Médecins Sans Frontières (MSF), qui avait suspendu ses opérations à l'hôpital Bashair Teaching dans le sud de Khartoum en janvier 2025 après des attaques répétées, a repris ses services pour faire face à l'urgence.

« Relancer et élargir les services de santé essentiels à l'hôpital Bashair et au-delà ne peut pas attendre – cela aurait dû être fait hier », a indiqué Slaymen Ammar, coordinateur médical de MSF pour le Soudan, à TRT Afrika.

« Notre équipe à l'hôpital Bashair travaille pour s'assurer que l'unité de traitement du choléra de 20 lits est prête à recevoir des patients », a-t-il ajouté, soulignant l'impact dévastateur de la guerre sur l'accès des populations aux soins de santé.

« La population dans de nombreuses localités de la capitale, y compris le sud de Khartoum, n'a toujours pas accès aux soins de santé essentiels et vitaux », a-t-il ajouté.

Rupture de stock

Le gouvernement soutenu par l'armée a annoncé en mai avoir délogé les combattants des RSF de leurs dernières bases dans l'État de Khartoum, deux mois après avoir repris le cœur de la capitale aux paramilitaires.

Khartoum reste cependant dévastée, avec des infrastructures sanitaires et d'assainissement à peine fonctionnelles.

MSF indique qu'une interdiction du transport de fournitures chirurgicales vers Khartoum en 2023 a contraint à l'arrêt de toutes les activités chirurgicales – y compris les césariennes et les soins aux blessés – pendant plusieurs mois.

Lorsque des hommes armés sont de nouveau entrés dans l'hôpital en janvier 2025, l'organisation humanitaire internationale a pris la décision difficile de suspendre toutes ses activités à l'hôpital Bashair.

Plusieurs autres hôpitaux et établissements de santé ont été endommagés ou fermés à cause de la guerre et ne sont pas pleinement fonctionnels.

« Les besoins à Khartoum restent immenses. L'actuelle épidémie de choléra n'est qu'un des défis auxquels sont confrontées les personnes vivant encore à Khartoum ou revenant d'autres régions du pays », a affirmé Claire San Filippo, coordinatrice d'urgence de MSF pour le Soudan.

« L'aide humanitaire doit être intensifiée, l'accès facilité et les soins médicaux protégés pour garantir que tous ceux qui en ont besoin, à Khartoum et dans le reste du Soudan, puissent accéder aux soins de santé », a-t-elle signalé.

Vaccinations

Selon le porte-parole du chef de l'ONU, Antonio Guterres, les vaccinations contre le choléra ont commencé à Jebel Awila, le district le plus touché de Khartoum.

« L'Organisation mondiale de la santé a également livré plus de 22 tonnes métriques de fournitures de santé d'urgence et de choléra pour soutenir les efforts locaux », a indiqué Stéphane Dujarric.
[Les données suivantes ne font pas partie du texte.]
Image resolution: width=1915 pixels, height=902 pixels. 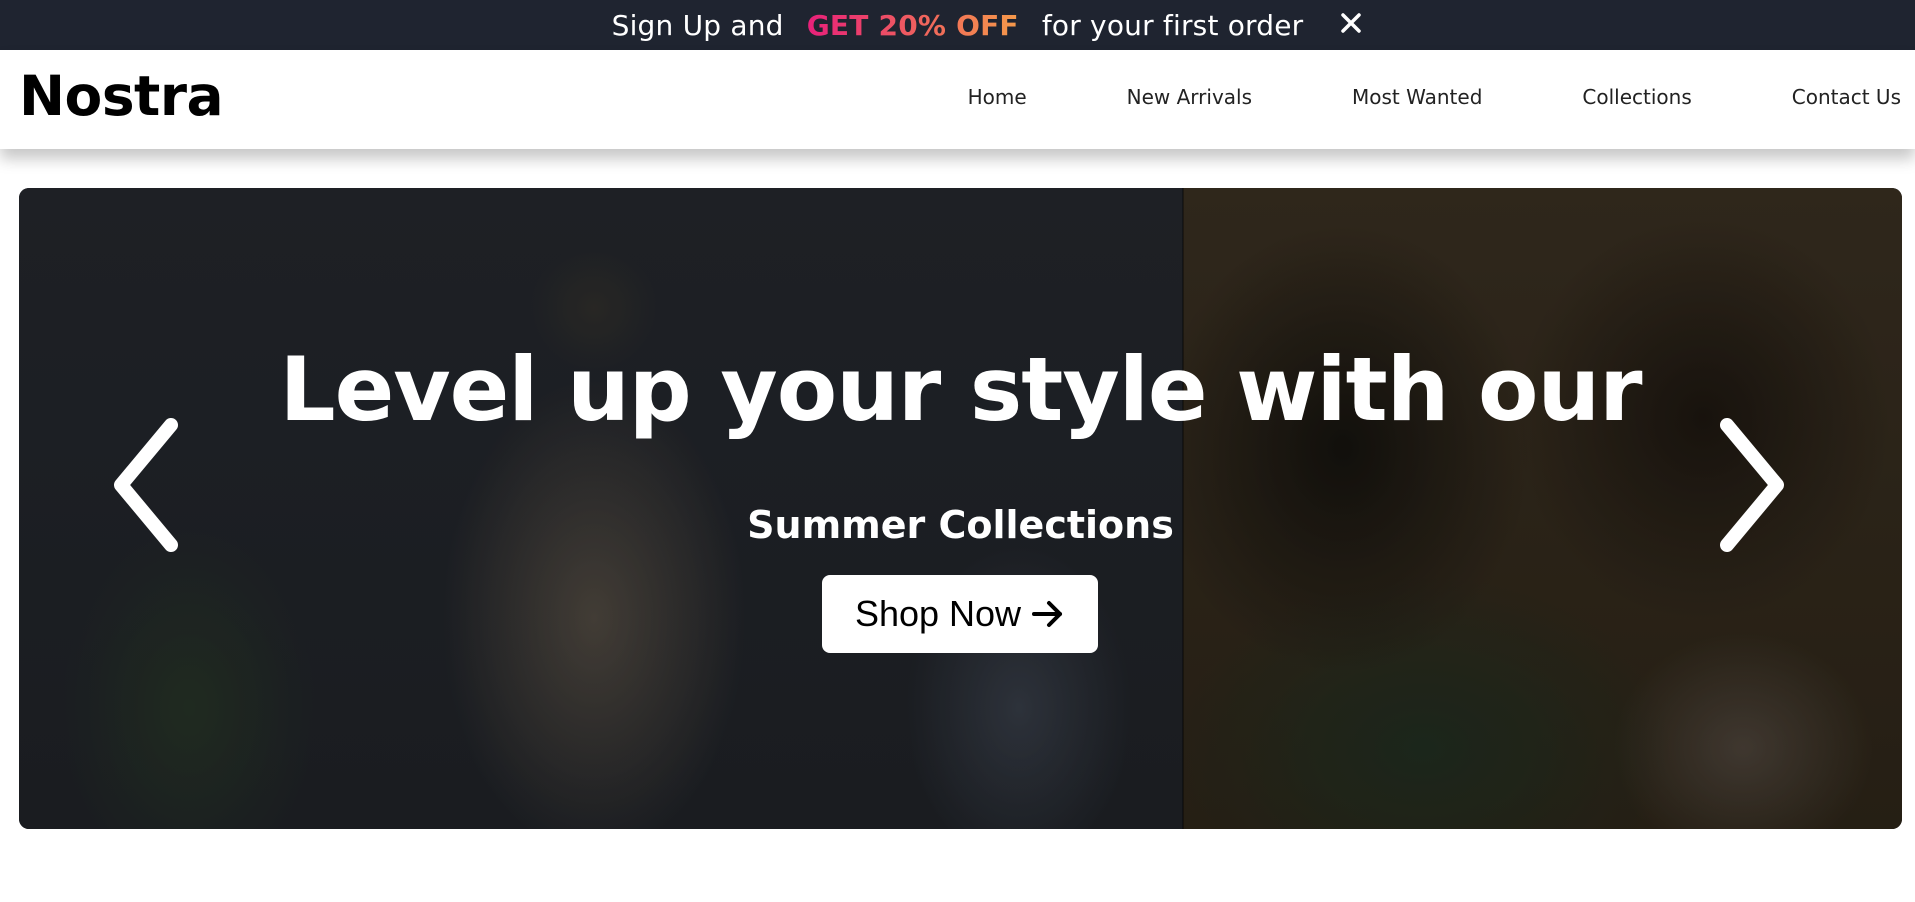 What do you see at coordinates (912, 25) in the screenshot?
I see `promo-highlight: GET 20% OFF` at bounding box center [912, 25].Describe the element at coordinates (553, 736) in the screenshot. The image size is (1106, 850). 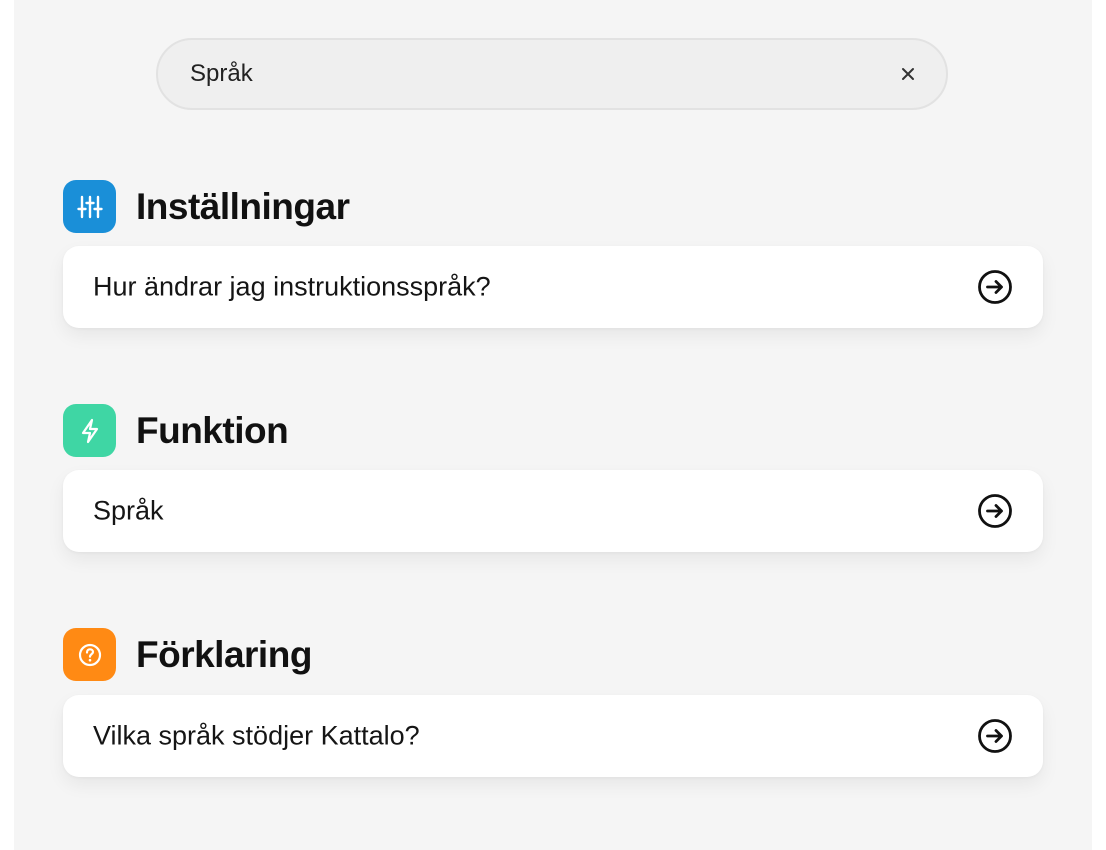
I see `result-item: Vilka språk stödjer Kattalo?` at that location.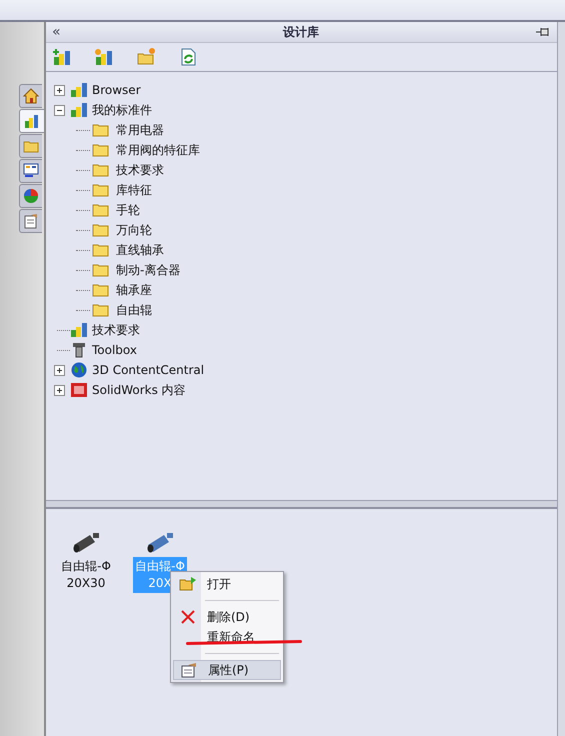  Describe the element at coordinates (188, 617) in the screenshot. I see `delete-icon` at that location.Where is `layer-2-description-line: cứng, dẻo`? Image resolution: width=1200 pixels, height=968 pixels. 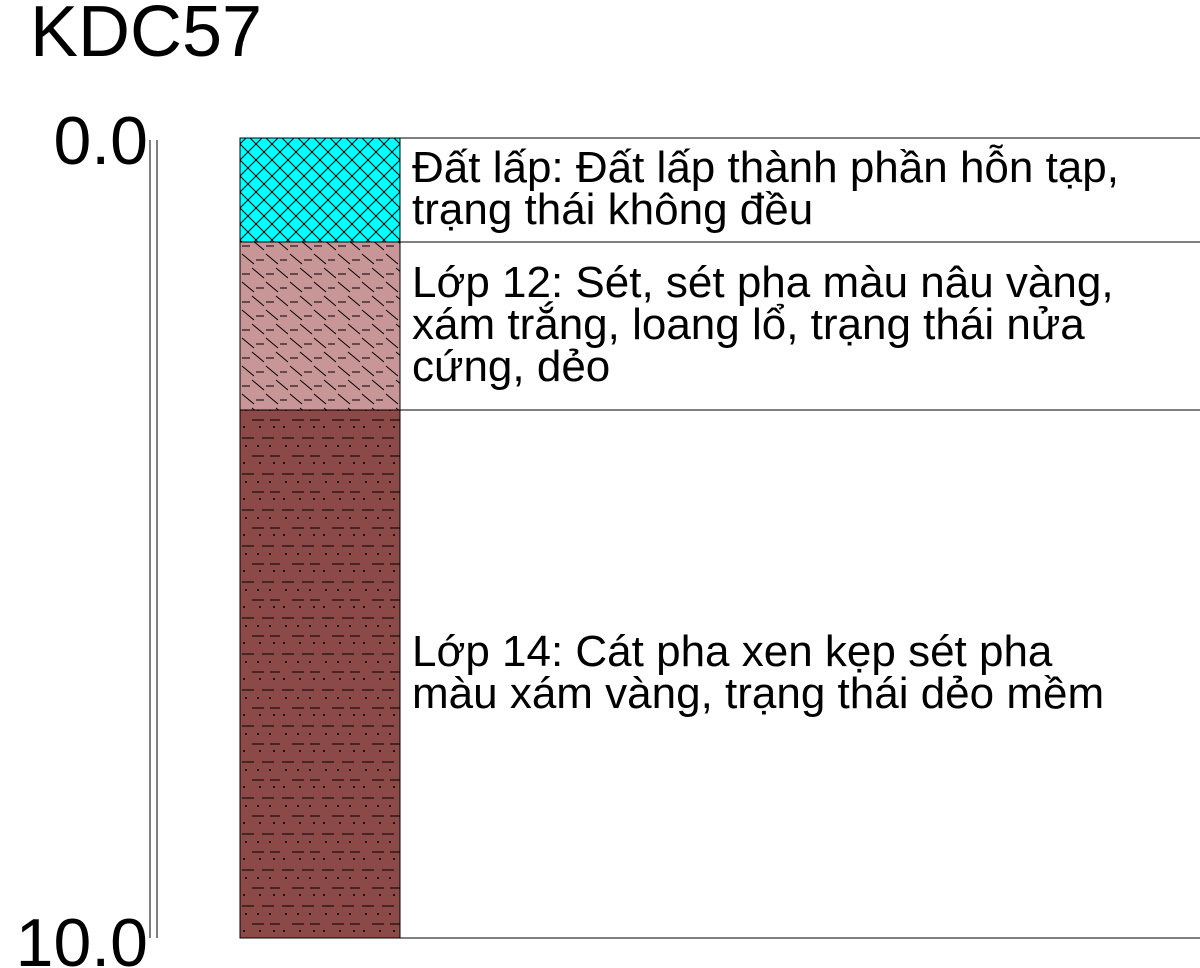 layer-2-description-line: cứng, dẻo is located at coordinates (511, 366).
Les autorités soudanaises ont déclaré le choléra comme une épidémie nationale en août 2024, avec plus de 60 000 cas et 1 600 décès enregistrés.

La guerre entre les RSF et l'armée soudanaise a tué des dizaines de milliers de personnes et déplacé 13 millions depuis son déclenchement en avril 2023.

Au moins trois millions de personnes ont fui l'État de Khartoum, mais plus de 34 000 sont revenues depuis sa reprise par l'armée ces derniers mois, selon les chiffres de l'ONU.

La plupart ont retrouvé leurs maisons dévastées par les combats, sans accès à l'eau potable ni aux services de base.